Even with the reduced workload, Blaha was approaching a state of exhaustion. The workdays aboard Mir ran fourteen hours and longer. “I can’t do this anymore,” he finally told Korzun. “I’m fifty-four years old, and I’m not going to make it if I continue at this pace.” At night Blaha lay awake in his sleeping bag, strapped to the floor down in Spektr, and obsessed about his workload. “It just drove me into some kind of protective envelope,” Blaha recalls. “I wasn’t happy. I just wasn’t happy. I was trying to run up a mountain, and the Russians were trying to help me, and the Americans were trying to bring me down.” Many nights he called up the computerized scrapbook Brenda had made for him and looked through pictures of his children and grandchildren.
For the first time in his long career in space, Blaha was desperately unhappy. Nothing about the mission, a mission he had worked more than two years for, had gone as planned. Nothing about it was fun. He realized he was withdrawing from Korzun and Kaleri and snapping at the ground. It took a long time for him to acknowledge that something was wrong, and when he finally did he realized it was something worse than simple sadness.

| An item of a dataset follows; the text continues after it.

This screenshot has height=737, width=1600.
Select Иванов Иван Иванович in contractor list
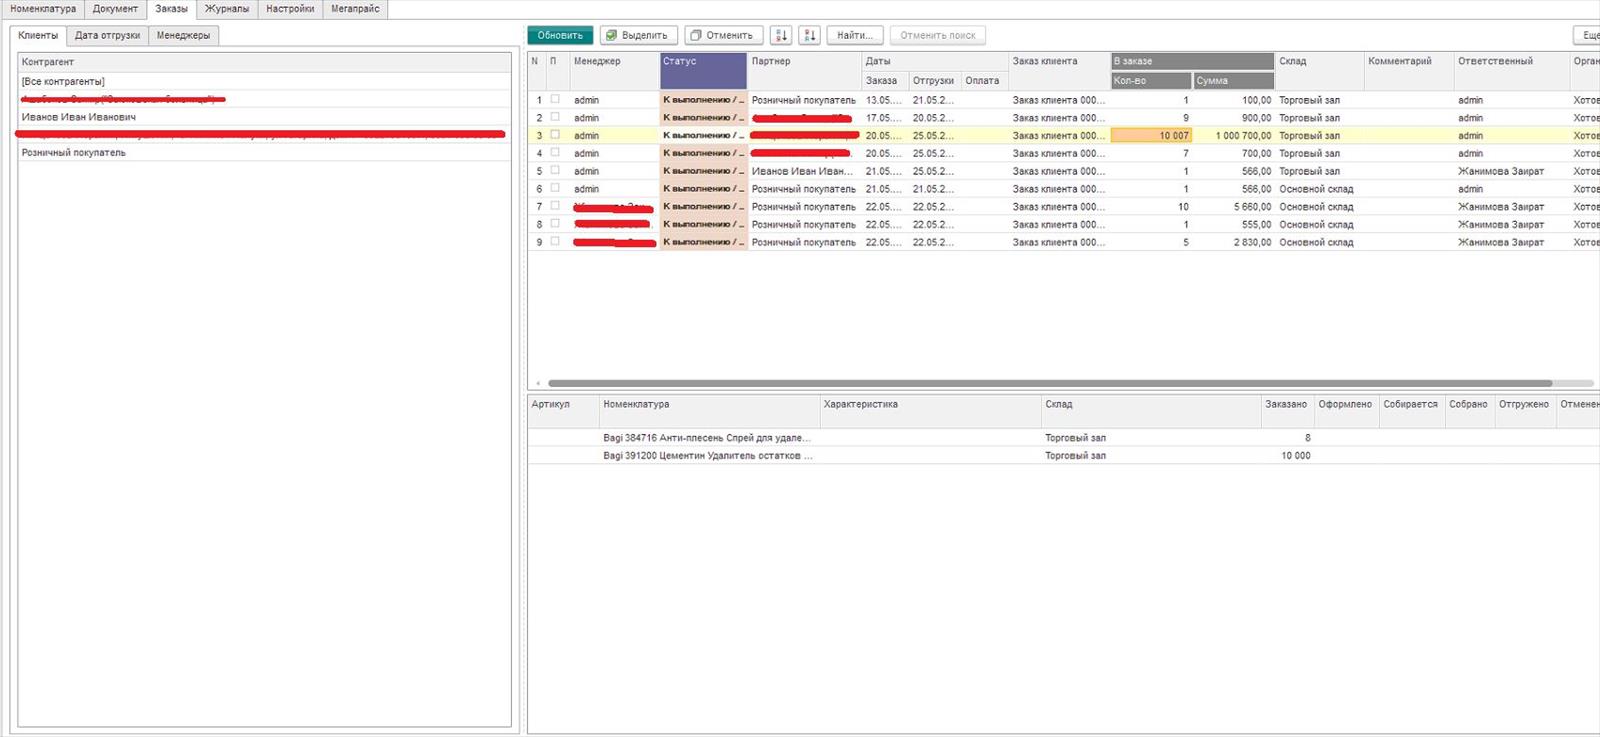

It was depression. He realized he was suffering through a mild depression. The thought stunned him. Blaha had always thought of himself as a can-do guy, a fighter pilot, a positive thinker, the kind of person who helped his crewmates through whatever dark nights of the soul they encountered. The idea that he could be facing depression was almost too much to comprehend. Of course he told no one – not Korzun or Kaleri, not Brenda, not Al Holland, and certainly not his ground team, who he felt would use it as more evidence that he wasn’t pulling his load.
Once he suspected the problem was depression, Blaha characteristically attacked it in a methodical, thought-out manner. Lying awake at night, he probed for the reasons he felt the way he did.
John, you love space, you’ve always enjoyed space. Why don’t you love space now? Yes, working with Korzun and Kaleri had been a surprise, but they were good men, ready to listen to his suggestions. They were professionals. It was the Americans he couldn’t abide. The people on the ground have no idea what is going on. No concept. And they won’t even acknowledge that this is the truth.